§ **Problem to work on**:
Beginning with the line that contains "Click the Isbank" and concluding with the final line of the listing below, output each line exactly, and only those lines.

§ **Input records**:

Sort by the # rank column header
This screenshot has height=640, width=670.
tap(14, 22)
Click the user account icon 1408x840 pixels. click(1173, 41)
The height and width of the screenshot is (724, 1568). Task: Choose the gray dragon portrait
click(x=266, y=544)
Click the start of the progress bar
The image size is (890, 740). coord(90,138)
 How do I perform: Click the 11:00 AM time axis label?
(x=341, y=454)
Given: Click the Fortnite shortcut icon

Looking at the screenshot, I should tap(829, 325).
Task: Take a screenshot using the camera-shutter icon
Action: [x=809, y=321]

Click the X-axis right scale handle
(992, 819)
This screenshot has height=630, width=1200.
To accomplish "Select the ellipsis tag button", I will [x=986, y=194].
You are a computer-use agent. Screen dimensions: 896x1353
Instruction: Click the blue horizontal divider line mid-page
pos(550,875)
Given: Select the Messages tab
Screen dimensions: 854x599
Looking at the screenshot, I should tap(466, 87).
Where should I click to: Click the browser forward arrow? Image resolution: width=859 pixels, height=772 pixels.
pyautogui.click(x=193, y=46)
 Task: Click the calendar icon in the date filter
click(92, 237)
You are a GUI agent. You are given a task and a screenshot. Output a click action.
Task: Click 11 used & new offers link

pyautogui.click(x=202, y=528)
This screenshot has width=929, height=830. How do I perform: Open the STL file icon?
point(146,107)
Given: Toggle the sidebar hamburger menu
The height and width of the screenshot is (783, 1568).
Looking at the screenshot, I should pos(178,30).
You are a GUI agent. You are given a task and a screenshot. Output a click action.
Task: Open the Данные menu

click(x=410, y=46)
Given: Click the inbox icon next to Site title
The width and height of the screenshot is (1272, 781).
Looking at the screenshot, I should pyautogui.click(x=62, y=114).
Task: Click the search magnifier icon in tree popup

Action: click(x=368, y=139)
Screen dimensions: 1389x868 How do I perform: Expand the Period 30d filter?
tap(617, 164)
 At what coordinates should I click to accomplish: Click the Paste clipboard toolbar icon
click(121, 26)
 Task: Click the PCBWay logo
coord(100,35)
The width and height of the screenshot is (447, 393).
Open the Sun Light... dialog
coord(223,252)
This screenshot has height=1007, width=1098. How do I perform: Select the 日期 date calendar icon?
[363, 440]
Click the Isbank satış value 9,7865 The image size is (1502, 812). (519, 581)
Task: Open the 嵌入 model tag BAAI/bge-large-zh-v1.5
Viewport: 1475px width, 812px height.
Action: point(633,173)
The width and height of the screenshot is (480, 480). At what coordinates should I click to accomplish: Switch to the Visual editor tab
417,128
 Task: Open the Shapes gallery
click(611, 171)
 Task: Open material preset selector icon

§ **Result for this task**:
Click the Isbank satış value 9,7865 The image size is (1502, 812). (519, 581)
Task: Open the 嵌入 model tag BAAI/bge-large-zh-v1.5
Viewport: 1475px width, 812px height.
Action: point(633,173)
The width and height of the screenshot is (480, 480). At what coordinates should I click to accomplish: Switch to the Visual editor tab
417,128
 Task: Open the Shapes gallery
click(611, 171)
 Task: Open material preset selector icon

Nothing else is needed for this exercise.